• [Exercise prompt]: Your answer must be the full set of entries, reproduced exactly.

[[ Records for the task, beginning ]]

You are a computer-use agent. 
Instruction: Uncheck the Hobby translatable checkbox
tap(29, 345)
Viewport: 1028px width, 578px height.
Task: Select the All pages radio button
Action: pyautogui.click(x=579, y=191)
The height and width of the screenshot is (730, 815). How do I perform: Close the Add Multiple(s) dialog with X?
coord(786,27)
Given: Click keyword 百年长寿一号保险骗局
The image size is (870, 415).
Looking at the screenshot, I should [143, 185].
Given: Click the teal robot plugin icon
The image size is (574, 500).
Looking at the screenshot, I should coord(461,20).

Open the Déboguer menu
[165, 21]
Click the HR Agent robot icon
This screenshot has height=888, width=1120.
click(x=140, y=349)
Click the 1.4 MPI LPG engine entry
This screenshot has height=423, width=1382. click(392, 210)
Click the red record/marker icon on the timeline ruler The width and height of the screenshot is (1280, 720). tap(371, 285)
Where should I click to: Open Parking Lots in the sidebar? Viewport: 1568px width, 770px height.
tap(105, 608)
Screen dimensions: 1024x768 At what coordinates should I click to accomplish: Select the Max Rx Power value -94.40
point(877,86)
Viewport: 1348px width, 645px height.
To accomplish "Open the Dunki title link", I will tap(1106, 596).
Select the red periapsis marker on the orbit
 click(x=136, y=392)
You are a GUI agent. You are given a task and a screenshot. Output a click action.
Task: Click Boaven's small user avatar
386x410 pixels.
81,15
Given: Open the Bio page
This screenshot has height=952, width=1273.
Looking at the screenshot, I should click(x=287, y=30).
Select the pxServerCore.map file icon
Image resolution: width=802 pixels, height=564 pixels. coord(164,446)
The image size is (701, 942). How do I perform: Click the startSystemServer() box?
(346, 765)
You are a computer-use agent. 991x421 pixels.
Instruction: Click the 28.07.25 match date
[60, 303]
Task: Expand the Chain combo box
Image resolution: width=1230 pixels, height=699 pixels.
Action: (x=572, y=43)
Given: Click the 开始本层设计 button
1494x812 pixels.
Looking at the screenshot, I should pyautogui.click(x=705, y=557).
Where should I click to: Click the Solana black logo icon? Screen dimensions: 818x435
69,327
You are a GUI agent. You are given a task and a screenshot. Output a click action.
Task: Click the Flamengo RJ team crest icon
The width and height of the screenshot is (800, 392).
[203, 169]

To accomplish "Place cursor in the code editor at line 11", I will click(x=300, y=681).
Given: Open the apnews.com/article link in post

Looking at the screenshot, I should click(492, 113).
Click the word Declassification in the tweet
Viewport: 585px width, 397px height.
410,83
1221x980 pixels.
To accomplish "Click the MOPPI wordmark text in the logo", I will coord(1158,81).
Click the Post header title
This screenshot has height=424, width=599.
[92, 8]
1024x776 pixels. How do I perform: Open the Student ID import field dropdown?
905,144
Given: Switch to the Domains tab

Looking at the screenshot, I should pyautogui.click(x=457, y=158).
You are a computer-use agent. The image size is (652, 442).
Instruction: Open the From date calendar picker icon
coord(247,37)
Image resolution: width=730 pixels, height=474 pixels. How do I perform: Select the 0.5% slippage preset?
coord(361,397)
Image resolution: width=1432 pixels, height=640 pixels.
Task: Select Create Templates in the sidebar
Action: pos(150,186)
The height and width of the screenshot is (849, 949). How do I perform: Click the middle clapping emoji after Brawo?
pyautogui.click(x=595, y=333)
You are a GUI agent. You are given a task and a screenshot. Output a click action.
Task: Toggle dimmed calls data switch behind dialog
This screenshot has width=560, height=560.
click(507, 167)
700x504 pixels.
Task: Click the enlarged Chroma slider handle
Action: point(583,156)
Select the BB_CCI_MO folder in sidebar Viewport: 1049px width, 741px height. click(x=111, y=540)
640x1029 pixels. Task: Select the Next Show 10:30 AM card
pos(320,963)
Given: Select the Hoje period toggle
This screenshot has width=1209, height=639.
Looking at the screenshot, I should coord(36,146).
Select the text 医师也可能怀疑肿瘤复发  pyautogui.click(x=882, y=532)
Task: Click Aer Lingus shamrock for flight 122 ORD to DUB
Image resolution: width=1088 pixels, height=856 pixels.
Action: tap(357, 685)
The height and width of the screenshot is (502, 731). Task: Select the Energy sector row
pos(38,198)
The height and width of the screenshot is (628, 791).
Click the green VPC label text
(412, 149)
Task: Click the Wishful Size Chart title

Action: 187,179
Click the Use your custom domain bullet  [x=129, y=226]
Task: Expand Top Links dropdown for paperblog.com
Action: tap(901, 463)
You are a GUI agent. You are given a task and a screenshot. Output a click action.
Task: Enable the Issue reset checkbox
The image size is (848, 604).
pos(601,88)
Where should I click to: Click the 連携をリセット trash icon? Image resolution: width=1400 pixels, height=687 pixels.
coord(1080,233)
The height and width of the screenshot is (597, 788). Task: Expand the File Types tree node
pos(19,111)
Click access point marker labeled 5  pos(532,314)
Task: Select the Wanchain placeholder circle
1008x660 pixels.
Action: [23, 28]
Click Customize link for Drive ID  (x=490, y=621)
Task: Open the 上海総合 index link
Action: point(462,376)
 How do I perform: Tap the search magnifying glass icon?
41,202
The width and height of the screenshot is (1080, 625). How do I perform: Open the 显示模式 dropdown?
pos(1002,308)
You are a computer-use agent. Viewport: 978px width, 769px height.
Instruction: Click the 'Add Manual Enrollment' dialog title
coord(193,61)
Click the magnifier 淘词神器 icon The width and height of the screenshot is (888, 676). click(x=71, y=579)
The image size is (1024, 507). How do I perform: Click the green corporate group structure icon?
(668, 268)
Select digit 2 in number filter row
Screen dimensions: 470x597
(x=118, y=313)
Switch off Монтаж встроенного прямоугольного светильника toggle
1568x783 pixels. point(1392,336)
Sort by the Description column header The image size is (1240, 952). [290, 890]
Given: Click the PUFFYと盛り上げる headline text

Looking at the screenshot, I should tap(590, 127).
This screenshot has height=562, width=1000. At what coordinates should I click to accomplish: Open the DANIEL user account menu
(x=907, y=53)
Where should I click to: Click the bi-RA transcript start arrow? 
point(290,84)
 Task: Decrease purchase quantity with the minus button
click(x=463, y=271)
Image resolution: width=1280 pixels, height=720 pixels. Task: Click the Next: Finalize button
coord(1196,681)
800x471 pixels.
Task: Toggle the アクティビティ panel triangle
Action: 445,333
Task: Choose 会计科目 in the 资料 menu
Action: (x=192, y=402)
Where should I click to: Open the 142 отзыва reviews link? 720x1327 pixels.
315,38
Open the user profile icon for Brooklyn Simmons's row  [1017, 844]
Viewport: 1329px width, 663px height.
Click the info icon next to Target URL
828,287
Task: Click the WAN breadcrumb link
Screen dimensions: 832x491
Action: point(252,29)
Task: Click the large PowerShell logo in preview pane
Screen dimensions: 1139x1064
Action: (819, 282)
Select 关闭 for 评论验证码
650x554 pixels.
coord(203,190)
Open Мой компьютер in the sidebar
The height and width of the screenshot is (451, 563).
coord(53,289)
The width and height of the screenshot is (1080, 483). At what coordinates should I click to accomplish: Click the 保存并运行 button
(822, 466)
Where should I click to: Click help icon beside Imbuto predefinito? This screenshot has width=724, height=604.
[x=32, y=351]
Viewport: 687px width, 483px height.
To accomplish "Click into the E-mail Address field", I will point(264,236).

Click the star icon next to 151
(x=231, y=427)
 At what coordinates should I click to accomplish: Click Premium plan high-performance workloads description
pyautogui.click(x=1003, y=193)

[[ Records for the task, end ]]

• [Exercise result]:
You are a computer-use agent. 
Instruction: Uncheck the Hobby translatable checkbox
tap(29, 345)
Viewport: 1028px width, 578px height.
Task: Select the All pages radio button
Action: pyautogui.click(x=579, y=191)
The height and width of the screenshot is (730, 815). How do I perform: Close the Add Multiple(s) dialog with X?
coord(786,27)
Given: Click keyword 百年长寿一号保险骗局
The image size is (870, 415).
Looking at the screenshot, I should [143, 185].
Given: Click the teal robot plugin icon
The image size is (574, 500).
Looking at the screenshot, I should coord(461,20).

Open the Déboguer menu
[165, 21]
Click the HR Agent robot icon
This screenshot has height=888, width=1120.
click(x=140, y=349)
Click the 1.4 MPI LPG engine entry
This screenshot has height=423, width=1382. click(392, 210)
Click the red record/marker icon on the timeline ruler The width and height of the screenshot is (1280, 720). tap(371, 285)
Where should I click to: Open Parking Lots in the sidebar? Viewport: 1568px width, 770px height.
tap(105, 608)
Screen dimensions: 1024x768 At what coordinates should I click to accomplish: Select the Max Rx Power value -94.40
point(877,86)
Viewport: 1348px width, 645px height.
To accomplish "Open the Dunki title link", I will tap(1106, 596).
Select the red periapsis marker on the orbit
 click(x=136, y=392)
You are a GUI agent. You are given a task and a screenshot. Output a click action.
Task: Click Boaven's small user avatar
386x410 pixels.
81,15
Given: Open the Bio page
This screenshot has height=952, width=1273.
Looking at the screenshot, I should click(x=287, y=30).
Select the pxServerCore.map file icon
Image resolution: width=802 pixels, height=564 pixels. coord(164,446)
The image size is (701, 942). How do I perform: Click the startSystemServer() box?
(346, 765)
You are a computer-use agent. 991x421 pixels.
Instruction: Click the 28.07.25 match date
[60, 303]
Task: Expand the Chain combo box
Image resolution: width=1230 pixels, height=699 pixels.
Action: (x=572, y=43)
Given: Click the 开始本层设计 button
1494x812 pixels.
Looking at the screenshot, I should pyautogui.click(x=705, y=557).
Where should I click to: Click the Solana black logo icon? Screen dimensions: 818x435
69,327
You are a GUI agent. You are given a task and a screenshot. Output a click action.
Task: Click the Flamengo RJ team crest icon
The width and height of the screenshot is (800, 392).
[203, 169]

To accomplish "Place cursor in the code editor at line 11", I will click(x=300, y=681).
Given: Open the apnews.com/article link in post

Looking at the screenshot, I should click(492, 113).
Click the word Declassification in the tweet
Viewport: 585px width, 397px height.
410,83
1221x980 pixels.
To accomplish "Click the MOPPI wordmark text in the logo", I will coord(1158,81).
Click the Post header title
This screenshot has height=424, width=599.
[92, 8]
1024x776 pixels. How do I perform: Open the Student ID import field dropdown?
905,144
Given: Switch to the Domains tab

Looking at the screenshot, I should pyautogui.click(x=457, y=158).
You are a computer-use agent. The image size is (652, 442).
Instruction: Open the From date calendar picker icon
coord(247,37)
Image resolution: width=730 pixels, height=474 pixels. How do I perform: Select the 0.5% slippage preset?
coord(361,397)
Image resolution: width=1432 pixels, height=640 pixels.
Task: Select Create Templates in the sidebar
Action: pos(150,186)
The height and width of the screenshot is (849, 949). How do I perform: Click the middle clapping emoji after Brawo?
pyautogui.click(x=595, y=333)
You are a GUI agent. You are given a task and a screenshot. Output a click action.
Task: Toggle dimmed calls data switch behind dialog
This screenshot has width=560, height=560.
click(507, 167)
700x504 pixels.
Task: Click the enlarged Chroma slider handle
Action: point(583,156)
Select the BB_CCI_MO folder in sidebar Viewport: 1049px width, 741px height. click(x=111, y=540)
640x1029 pixels. Task: Select the Next Show 10:30 AM card
pos(320,963)
Given: Select the Hoje period toggle
This screenshot has width=1209, height=639.
Looking at the screenshot, I should coord(36,146).
Select the text 医师也可能怀疑肿瘤复发  pyautogui.click(x=882, y=532)
Task: Click Aer Lingus shamrock for flight 122 ORD to DUB
Image resolution: width=1088 pixels, height=856 pixels.
Action: tap(357, 685)
The height and width of the screenshot is (502, 731). Task: Select the Energy sector row
pos(38,198)
The height and width of the screenshot is (628, 791).
Click the green VPC label text
(412, 149)
Task: Click the Wishful Size Chart title

Action: 187,179
Click the Use your custom domain bullet  [x=129, y=226]
Task: Expand Top Links dropdown for paperblog.com
Action: tap(901, 463)
You are a GUI agent. You are given a task and a screenshot. Output a click action.
Task: Enable the Issue reset checkbox
The image size is (848, 604).
pos(601,88)
Where should I click to: Click the 連携をリセット trash icon? Image resolution: width=1400 pixels, height=687 pixels.
coord(1080,233)
The height and width of the screenshot is (597, 788). Task: Expand the File Types tree node
pos(19,111)
Click access point marker labeled 5  pos(532,314)
Task: Select the Wanchain placeholder circle
1008x660 pixels.
Action: [23, 28]
Click Customize link for Drive ID  (x=490, y=621)
Task: Open the 上海総合 index link
Action: point(462,376)
 How do I perform: Tap the search magnifying glass icon?
41,202
The width and height of the screenshot is (1080, 625). How do I perform: Open the 显示模式 dropdown?
pos(1002,308)
You are a computer-use agent. Viewport: 978px width, 769px height.
Instruction: Click the 'Add Manual Enrollment' dialog title
coord(193,61)
Click the magnifier 淘词神器 icon The width and height of the screenshot is (888, 676). click(x=71, y=579)
The image size is (1024, 507). How do I perform: Click the green corporate group structure icon?
(668, 268)
Select digit 2 in number filter row
Screen dimensions: 470x597
(x=118, y=313)
Switch off Монтаж встроенного прямоугольного светильника toggle
1568x783 pixels. point(1392,336)
Sort by the Description column header The image size is (1240, 952). [290, 890]
Given: Click the PUFFYと盛り上げる headline text

Looking at the screenshot, I should tap(590, 127).
This screenshot has height=562, width=1000. At what coordinates should I click to accomplish: Open the DANIEL user account menu
(x=907, y=53)
Where should I click to: Click the bi-RA transcript start arrow? 
point(290,84)
 Task: Decrease purchase quantity with the minus button
click(x=463, y=271)
Image resolution: width=1280 pixels, height=720 pixels. Task: Click the Next: Finalize button
coord(1196,681)
800x471 pixels.
Task: Toggle the アクティビティ panel triangle
Action: 445,333
Task: Choose 会计科目 in the 资料 menu
Action: (x=192, y=402)
Where should I click to: Open the 142 отзыва reviews link? 720x1327 pixels.
315,38
Open the user profile icon for Brooklyn Simmons's row  [1017, 844]
Viewport: 1329px width, 663px height.
Click the info icon next to Target URL
828,287
Task: Click the WAN breadcrumb link
Screen dimensions: 832x491
Action: point(252,29)
Task: Click the large PowerShell logo in preview pane
Screen dimensions: 1139x1064
Action: (819, 282)
Select 关闭 for 评论验证码
650x554 pixels.
coord(203,190)
Open Мой компьютер in the sidebar
The height and width of the screenshot is (451, 563).
coord(53,289)
The width and height of the screenshot is (1080, 483). At what coordinates should I click to accomplish: Click the 保存并运行 button
(822, 466)
Where should I click to: Click help icon beside Imbuto predefinito? This screenshot has width=724, height=604.
[x=32, y=351]
Viewport: 687px width, 483px height.
To accomplish "Click into the E-mail Address field", I will point(264,236).

Click the star icon next to 151
(x=231, y=427)
 At what coordinates should I click to accomplish: Click Premium plan high-performance workloads description
pyautogui.click(x=1003, y=193)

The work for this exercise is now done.